==== Data shown
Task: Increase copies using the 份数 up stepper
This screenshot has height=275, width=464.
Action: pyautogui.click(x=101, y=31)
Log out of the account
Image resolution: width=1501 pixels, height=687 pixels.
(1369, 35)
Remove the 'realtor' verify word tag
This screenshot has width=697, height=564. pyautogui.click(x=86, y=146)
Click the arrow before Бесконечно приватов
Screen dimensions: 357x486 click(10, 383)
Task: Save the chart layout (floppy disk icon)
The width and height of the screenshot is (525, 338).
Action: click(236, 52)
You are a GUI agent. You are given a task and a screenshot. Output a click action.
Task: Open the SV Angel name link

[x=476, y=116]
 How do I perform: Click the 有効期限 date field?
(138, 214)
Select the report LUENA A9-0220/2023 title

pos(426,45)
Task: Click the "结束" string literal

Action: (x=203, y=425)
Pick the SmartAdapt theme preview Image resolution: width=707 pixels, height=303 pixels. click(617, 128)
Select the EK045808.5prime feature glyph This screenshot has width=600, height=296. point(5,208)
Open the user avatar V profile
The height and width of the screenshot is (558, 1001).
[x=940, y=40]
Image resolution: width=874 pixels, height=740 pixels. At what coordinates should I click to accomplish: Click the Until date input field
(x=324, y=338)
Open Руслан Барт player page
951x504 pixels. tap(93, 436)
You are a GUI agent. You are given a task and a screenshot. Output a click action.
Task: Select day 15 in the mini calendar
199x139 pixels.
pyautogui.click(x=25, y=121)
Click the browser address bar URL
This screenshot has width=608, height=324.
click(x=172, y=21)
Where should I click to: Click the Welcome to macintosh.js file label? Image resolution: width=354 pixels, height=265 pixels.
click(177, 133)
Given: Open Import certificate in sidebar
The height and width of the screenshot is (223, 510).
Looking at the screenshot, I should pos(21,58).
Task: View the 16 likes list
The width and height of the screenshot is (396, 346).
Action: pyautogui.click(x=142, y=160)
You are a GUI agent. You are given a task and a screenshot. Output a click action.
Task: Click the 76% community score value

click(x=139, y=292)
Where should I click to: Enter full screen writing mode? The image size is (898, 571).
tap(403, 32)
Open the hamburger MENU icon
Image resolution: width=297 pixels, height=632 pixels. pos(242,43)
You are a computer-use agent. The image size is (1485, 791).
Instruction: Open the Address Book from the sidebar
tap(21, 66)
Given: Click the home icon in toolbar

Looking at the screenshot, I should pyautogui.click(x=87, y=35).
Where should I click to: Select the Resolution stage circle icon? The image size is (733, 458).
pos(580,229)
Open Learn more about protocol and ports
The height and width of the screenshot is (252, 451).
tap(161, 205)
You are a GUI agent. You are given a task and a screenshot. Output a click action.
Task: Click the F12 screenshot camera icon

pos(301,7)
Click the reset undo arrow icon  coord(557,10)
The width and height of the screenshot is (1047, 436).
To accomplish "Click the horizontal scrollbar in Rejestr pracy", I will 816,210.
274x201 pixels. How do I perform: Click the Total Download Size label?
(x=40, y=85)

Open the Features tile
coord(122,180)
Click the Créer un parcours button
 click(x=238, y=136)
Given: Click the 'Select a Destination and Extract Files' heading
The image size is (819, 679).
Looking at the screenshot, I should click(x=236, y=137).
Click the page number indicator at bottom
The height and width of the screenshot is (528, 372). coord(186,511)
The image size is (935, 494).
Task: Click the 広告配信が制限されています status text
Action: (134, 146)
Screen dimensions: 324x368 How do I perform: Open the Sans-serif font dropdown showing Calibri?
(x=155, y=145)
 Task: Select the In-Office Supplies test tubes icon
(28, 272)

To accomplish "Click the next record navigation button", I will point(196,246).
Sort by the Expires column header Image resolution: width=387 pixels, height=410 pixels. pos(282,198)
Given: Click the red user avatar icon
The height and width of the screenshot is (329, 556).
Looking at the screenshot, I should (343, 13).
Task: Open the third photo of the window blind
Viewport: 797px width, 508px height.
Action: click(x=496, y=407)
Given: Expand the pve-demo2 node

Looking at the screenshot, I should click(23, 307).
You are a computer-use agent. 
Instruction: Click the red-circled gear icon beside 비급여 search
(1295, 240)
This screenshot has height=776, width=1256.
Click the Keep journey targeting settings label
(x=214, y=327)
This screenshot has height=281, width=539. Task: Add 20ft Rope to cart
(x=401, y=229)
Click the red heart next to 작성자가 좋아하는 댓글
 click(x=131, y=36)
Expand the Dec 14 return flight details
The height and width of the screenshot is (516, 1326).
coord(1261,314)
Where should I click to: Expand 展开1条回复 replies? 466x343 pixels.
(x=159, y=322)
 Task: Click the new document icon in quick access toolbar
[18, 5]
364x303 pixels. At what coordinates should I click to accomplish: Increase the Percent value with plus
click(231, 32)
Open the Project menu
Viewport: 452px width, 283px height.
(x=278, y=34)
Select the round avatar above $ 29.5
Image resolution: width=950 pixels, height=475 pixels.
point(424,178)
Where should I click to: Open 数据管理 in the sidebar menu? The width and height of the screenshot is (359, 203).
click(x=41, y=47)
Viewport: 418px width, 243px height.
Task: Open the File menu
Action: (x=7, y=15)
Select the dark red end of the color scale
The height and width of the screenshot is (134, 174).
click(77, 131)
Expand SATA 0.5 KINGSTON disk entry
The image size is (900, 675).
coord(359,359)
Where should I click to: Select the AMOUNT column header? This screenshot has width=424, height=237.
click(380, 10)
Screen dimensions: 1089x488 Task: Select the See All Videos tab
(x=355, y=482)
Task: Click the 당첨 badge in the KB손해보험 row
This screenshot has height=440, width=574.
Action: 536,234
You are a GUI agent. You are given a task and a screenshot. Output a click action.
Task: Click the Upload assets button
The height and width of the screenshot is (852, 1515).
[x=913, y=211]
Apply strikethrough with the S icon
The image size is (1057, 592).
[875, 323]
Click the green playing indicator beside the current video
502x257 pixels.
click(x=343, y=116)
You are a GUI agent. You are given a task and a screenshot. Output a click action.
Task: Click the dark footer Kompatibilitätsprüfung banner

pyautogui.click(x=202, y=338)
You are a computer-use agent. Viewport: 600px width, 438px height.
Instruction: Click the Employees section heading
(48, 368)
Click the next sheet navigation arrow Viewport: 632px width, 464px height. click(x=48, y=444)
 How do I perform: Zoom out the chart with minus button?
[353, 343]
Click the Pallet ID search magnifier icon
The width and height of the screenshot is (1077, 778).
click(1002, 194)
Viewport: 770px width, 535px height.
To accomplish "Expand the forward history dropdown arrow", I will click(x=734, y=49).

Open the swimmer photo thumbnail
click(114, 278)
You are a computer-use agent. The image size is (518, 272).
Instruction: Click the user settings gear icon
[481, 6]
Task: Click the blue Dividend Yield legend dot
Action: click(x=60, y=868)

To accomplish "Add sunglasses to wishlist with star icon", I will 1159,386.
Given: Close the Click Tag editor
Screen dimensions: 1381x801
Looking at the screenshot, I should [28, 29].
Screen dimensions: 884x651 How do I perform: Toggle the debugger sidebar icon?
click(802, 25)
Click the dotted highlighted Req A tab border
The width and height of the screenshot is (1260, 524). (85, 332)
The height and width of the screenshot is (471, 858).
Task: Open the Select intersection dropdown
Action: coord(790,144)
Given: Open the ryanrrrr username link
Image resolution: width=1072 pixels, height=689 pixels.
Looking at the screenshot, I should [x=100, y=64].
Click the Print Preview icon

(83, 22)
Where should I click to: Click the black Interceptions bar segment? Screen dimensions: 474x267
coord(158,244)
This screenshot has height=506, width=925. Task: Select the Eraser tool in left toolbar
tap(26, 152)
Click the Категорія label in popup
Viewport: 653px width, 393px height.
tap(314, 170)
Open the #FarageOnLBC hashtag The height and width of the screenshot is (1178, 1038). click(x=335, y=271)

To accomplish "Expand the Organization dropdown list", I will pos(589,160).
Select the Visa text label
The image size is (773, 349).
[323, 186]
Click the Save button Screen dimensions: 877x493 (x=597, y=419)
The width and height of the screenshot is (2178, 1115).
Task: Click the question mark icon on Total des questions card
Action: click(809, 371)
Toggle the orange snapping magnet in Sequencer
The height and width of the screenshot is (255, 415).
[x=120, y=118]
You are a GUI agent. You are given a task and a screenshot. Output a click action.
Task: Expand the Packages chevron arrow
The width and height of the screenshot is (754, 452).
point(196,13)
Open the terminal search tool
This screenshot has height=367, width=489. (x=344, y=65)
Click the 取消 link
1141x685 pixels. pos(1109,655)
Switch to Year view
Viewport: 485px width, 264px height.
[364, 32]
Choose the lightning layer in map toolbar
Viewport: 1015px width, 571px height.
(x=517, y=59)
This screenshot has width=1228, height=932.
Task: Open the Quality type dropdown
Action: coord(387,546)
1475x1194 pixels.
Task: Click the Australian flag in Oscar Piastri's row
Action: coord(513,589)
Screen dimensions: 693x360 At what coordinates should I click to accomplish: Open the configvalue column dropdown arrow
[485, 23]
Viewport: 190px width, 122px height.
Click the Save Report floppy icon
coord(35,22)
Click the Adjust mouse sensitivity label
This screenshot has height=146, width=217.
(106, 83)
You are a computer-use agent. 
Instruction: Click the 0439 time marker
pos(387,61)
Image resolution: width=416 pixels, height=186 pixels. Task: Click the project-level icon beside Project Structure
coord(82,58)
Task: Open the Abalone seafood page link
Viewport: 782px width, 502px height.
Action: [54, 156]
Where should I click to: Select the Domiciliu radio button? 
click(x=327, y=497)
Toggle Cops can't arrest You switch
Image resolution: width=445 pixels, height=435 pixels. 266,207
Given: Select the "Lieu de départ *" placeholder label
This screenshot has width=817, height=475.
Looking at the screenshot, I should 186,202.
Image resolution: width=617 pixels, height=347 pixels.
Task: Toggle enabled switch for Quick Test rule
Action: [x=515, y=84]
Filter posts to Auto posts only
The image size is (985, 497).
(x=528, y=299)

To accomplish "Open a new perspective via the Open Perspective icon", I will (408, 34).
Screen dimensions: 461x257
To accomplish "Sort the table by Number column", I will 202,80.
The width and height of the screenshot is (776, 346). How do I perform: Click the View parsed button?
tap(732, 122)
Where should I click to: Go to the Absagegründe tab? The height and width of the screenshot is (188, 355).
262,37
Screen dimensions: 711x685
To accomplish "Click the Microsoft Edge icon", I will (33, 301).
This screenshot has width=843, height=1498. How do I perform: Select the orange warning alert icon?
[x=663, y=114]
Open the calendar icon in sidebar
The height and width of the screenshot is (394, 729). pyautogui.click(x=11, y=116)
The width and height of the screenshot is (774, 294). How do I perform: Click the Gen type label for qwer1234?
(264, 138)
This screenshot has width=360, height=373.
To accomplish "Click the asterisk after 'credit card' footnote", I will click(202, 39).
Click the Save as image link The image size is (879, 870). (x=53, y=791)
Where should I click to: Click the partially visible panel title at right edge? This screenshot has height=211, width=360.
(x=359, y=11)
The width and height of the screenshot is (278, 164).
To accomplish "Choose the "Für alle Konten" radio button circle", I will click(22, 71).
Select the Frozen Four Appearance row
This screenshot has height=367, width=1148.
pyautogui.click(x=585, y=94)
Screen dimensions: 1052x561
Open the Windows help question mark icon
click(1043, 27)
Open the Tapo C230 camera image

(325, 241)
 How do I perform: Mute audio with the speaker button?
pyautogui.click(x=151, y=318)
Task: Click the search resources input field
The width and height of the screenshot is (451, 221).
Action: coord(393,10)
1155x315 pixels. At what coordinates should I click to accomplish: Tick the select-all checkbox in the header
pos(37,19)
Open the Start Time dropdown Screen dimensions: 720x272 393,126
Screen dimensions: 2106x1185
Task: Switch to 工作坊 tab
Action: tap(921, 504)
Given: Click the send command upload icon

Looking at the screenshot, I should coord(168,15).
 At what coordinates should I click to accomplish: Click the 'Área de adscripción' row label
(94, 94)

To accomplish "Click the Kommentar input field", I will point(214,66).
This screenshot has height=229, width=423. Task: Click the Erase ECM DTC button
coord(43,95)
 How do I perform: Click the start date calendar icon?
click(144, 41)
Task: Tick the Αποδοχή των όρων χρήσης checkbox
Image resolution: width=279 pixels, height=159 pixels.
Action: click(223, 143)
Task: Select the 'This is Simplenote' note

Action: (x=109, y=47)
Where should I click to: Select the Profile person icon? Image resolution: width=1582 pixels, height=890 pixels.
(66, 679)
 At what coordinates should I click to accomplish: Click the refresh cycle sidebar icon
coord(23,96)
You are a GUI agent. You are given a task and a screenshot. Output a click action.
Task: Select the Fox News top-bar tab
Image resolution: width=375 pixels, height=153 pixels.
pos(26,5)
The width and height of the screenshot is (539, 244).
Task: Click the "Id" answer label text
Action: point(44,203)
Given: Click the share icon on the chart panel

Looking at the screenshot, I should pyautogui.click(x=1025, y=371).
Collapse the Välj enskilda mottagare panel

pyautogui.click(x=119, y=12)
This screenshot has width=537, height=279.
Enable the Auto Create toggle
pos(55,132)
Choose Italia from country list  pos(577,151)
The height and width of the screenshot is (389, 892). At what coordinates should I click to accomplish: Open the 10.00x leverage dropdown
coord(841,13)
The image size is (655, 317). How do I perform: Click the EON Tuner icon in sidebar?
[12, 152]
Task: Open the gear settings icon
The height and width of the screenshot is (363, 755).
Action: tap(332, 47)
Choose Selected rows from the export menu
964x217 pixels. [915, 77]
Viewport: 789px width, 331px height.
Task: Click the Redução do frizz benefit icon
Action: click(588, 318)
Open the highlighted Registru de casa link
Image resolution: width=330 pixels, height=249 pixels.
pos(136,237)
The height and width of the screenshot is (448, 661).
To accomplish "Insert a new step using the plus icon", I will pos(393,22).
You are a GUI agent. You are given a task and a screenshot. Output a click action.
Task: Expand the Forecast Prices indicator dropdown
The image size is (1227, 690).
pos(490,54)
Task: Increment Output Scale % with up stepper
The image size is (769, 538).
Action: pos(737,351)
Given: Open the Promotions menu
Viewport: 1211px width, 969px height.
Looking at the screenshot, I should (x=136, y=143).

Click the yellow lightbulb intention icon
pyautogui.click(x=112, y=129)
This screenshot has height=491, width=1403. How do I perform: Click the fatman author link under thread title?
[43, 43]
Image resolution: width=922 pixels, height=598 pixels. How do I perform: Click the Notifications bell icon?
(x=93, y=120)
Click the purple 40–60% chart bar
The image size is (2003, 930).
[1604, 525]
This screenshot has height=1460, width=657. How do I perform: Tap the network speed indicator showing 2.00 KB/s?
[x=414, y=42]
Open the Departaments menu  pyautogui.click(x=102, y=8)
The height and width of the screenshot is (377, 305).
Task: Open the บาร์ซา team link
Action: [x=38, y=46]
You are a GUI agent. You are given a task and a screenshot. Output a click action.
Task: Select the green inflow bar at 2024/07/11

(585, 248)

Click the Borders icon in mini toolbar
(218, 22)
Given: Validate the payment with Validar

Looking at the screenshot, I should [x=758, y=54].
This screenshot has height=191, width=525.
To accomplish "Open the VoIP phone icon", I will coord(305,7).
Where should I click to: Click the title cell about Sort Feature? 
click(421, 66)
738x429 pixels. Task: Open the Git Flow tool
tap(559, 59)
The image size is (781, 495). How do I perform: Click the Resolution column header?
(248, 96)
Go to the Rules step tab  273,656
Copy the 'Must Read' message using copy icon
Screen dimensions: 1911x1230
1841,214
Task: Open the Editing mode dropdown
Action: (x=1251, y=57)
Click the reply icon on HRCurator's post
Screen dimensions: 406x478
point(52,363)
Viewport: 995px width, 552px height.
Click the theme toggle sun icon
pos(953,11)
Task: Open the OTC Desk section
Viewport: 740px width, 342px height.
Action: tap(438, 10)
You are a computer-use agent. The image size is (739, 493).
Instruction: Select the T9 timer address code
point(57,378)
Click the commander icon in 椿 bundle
========
- [Prompt]
Rewrite the data items as a numbered list, starting with the first line and going on through the line containing "Action: pyautogui.click(x=142, y=160)", and leave out any blank lines.

- [Expected output]
1. Task: Increase copies using the 份数 up stepper
2. This screenshot has height=275, width=464.
3. Action: pyautogui.click(x=101, y=31)
4. Log out of the account
5. Image resolution: width=1501 pixels, height=687 pixels.
6. (1369, 35)
7. Remove the 'realtor' verify word tag
8. This screenshot has width=697, height=564. pyautogui.click(x=86, y=146)
9. Click the arrow before Бесконечно приватов
10. Screen dimensions: 357x486 click(10, 383)
11. Task: Save the chart layout (floppy disk icon)
12. The width and height of the screenshot is (525, 338).
13. Action: click(236, 52)
14. You are a GUI agent. You are given a task and a screenshot. Output a click action.
15. Task: Open the SV Angel name link
16. [x=476, y=116]
17.  How do I perform: Click the 有効期限 date field?
18. (138, 214)
19. Select the report LUENA A9-0220/2023 title
20. pos(426,45)
21. Task: Click the "结束" string literal
22. Action: (x=203, y=425)
23. Pick the SmartAdapt theme preview Image resolution: width=707 pixels, height=303 pixels. click(617, 128)
24. Select the EK045808.5prime feature glyph This screenshot has width=600, height=296. point(5,208)
25. Open the user avatar V profile
26. The height and width of the screenshot is (558, 1001).
27. [x=940, y=40]
28. Image resolution: width=874 pixels, height=740 pixels. At what coordinates should I click to accomplish: Click the Until date input field
29. (x=324, y=338)
30. Open Руслан Барт player page
31. 951x504 pixels. tap(93, 436)
32. You are a GUI agent. You are given a task and a screenshot. Output a click action.
33. Task: Select day 15 in the mini calendar
34. 199x139 pixels.
35. pyautogui.click(x=25, y=121)
36. Click the browser address bar URL
37. This screenshot has width=608, height=324.
38. click(x=172, y=21)
39. Where should I click to: Click the Welcome to macintosh.js file label? Image resolution: width=354 pixels, height=265 pixels.
40. click(177, 133)
41. Given: Open Import certificate in sidebar
42. The height and width of the screenshot is (223, 510).
43. Looking at the screenshot, I should pos(21,58).
44. Task: View the 16 likes list
45. The width and height of the screenshot is (396, 346).
46. Action: pyautogui.click(x=142, y=160)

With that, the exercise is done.